■ Listed entries
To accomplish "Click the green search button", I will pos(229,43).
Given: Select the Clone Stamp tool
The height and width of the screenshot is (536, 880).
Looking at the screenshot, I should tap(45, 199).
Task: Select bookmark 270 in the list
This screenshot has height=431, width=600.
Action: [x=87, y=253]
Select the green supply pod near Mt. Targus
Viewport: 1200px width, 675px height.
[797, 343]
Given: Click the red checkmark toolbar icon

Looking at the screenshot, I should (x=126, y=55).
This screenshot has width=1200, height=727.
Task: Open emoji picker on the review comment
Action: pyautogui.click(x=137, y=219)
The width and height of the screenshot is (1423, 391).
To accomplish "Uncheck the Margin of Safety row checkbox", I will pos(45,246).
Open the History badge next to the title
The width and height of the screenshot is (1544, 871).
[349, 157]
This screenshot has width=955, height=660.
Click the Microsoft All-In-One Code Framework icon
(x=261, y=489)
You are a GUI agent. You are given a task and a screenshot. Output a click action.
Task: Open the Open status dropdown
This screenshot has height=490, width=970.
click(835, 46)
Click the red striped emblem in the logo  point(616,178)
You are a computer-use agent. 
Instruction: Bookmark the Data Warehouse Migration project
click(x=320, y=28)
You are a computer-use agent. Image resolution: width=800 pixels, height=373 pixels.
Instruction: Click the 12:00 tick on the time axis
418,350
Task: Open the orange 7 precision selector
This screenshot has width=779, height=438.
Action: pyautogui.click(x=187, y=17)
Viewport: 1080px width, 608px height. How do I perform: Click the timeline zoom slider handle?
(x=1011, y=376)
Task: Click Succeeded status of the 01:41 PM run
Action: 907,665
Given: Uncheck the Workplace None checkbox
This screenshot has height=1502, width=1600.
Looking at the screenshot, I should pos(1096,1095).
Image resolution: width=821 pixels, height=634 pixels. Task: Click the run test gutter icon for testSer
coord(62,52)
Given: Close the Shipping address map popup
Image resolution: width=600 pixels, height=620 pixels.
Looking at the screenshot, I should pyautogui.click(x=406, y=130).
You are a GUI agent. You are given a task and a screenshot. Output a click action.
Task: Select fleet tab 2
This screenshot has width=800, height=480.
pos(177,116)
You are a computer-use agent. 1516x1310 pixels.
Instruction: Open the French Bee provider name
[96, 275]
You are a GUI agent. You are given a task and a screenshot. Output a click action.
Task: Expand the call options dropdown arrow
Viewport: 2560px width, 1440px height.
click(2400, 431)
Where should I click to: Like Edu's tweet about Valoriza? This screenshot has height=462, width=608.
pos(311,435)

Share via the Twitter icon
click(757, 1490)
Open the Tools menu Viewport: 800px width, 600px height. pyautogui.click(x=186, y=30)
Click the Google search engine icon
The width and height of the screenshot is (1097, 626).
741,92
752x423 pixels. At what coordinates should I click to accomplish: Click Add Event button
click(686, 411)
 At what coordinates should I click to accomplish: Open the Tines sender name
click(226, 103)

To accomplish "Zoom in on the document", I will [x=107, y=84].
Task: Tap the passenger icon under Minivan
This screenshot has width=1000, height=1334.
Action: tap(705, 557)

■ What you will do
All that is wanted is an exact copy of the lines above from the one with "752x423 pixels. At" through the one with "Task: Tap the passenger icon under Minivan", with both ends included.

■ Output of the task
752x423 pixels. At what coordinates should I click to accomplish: Click Add Event button
click(686, 411)
 At what coordinates should I click to accomplish: Open the Tines sender name
click(226, 103)

To accomplish "Zoom in on the document", I will [x=107, y=84].
Task: Tap the passenger icon under Minivan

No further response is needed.